Senate Bill 167 is receiving much debate in Georgia, centered largely on its primary task of pulling the state back off of the Common Core State Standards (CCSS). But also included in the controversial bill is a Part II, the so-called “Student Right to Privacy Act.” The Georgia House Education Committee met yesterday to consider SB167, and heard from more than 60 passionate educators, parents and business leaders. While the focus was on the CCSS provisions, SIIA (see 2:16:50 of the March 5 video) and a chorus of eduction (e.g., at 1:27:25), social welfare and business leaders spoke up against the privacy regulations. None cited a problem that needed fixing, while all raised concern with the unintended consequences of restrictive regulations that undermine necessary decision making by local administrators and school boards.
SIIA agrees with the need to safeguard student privacy and data security. A strong network of laws and business practices now does so. SIIA agrees with those concerned that Senate Bill 167 may inappropriately and unnecessarily inhibit core educational functions necessary to serve Georgia’s students.

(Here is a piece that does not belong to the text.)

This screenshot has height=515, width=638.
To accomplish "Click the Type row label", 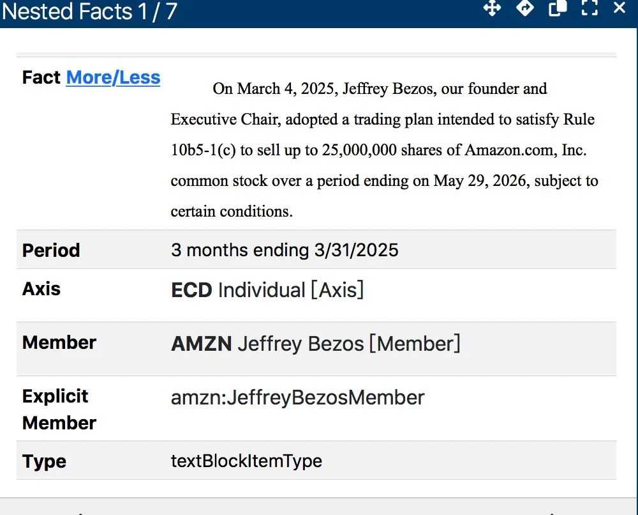I will pyautogui.click(x=44, y=461).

Schools and service providers have policies and procedures in place to limit the use student personal information to legitimate educational purposes, and safeguard student privacy. For example, the federal Family Educational Rights and Privacy Act (FERPA) requires that: (1) personal student information shared with service providers be limited to uses otherwise performed by the school’s own employees; (2) the provider be under direct control of the school; and (3) the information can only be used for educational purposes. And FERPA and COPPA require parental consent if the service provider wants to use or disclose the information for its own commercial purposes. Responding to the calls for additional industry self-regulation, SIIA has released Industry Best Practices as another step to ensure safeguarding of student information. This network of laws and practices is safeguarding student privacy and data security.
With regard to Senate Bill 167, the scope, scale, complexity and lack of clarity of the bill’s procedural and technical requirements are significant and challenging to address. The bill creates barriers and disincentives to local school systems to enhance their use of modern technologies and data systems for educational innovation and improvement, just at a time when the state is making continued investments in technology infrastructure and digital learning access. The bill will have a chilling effect.
- While providers are working with schools to help them support the personalization of learning, the very broad restrictions on use of all student information for so-called commercial purposes may interfere with desired educational activities. SIIA does not defend the sale of personal student data, and such sale is already prohibited by federal law. But the bill would inhibit the use of student data to improve product efficacy, and to support recommendation engines and other analytics aimed at addressing the unique needs of each student.
- The bill is inconsistent in the types of student information regulated and includes narrow, one-size-fits all restrictions on the educational use and sharing of student information, whether personally identifiable or not, including duplicative requirements around testing and cloud computing. This will create barriers to use of information appropriate and necessary for educational purposes, including with subcontractors and school directed partners.
- Many breach notification requirements are inconsistent with standard best practices. For example, required notification of all ‘suspected’ breaches could create false-positive user fatigue, diminishing attention to actual breaches. The bill also excludes standard criteria around actual harm such as in the case of encrypted data or inadvertent exposure by educators. And, ironically, the bill would inappropriately require third parties to notify parents of a breach, thus giving them access to personal parental information to which they would/should not otherwise have access.
- The bill puts in place a series of escalating and potentially very large financial penalties for violations of sometimes vague requirements, not distinguishing based upon harm, negligence or intent. There appears no opportunity to first correct the violation, or for appeal. This all will provide a disincentive for outside parties to conduct business in Georgia.
- The prohibition on student biometric data will restrict appropriate and important educational activities, including for: (1) student identity verification for online learning or device security, and (2) embedded voice and visual diagnostics for language learning and reading comprehension. Some of these require personally identifiable information, while many do not. In all cases, broader practices and laws already ensure student privacy and data security.
- Lastly, while these concerns have focused on those directly impacting school service providers, SIIA notes that there are many burdensome requirements on local school systems and institutions.
In short, SIIA is concerned that SB167, while well-intentioned, is overly inclusive and restrictive. Transparency is critical, but one-size-fits-all requirements will detrimentally limit innovation, appropriate local school decisions, and appropriate educational services that benefit Georgia students. For service providers, there are significant risks and costs that may discourage doing business in Georgia.
While many of these issues are now best handled by existing federal law, state agency guidance, and local school boards, SIIA will continue to work with policy makers in Georgia and across the country on any identified needs to further ensure privacy protections for all Georgia students.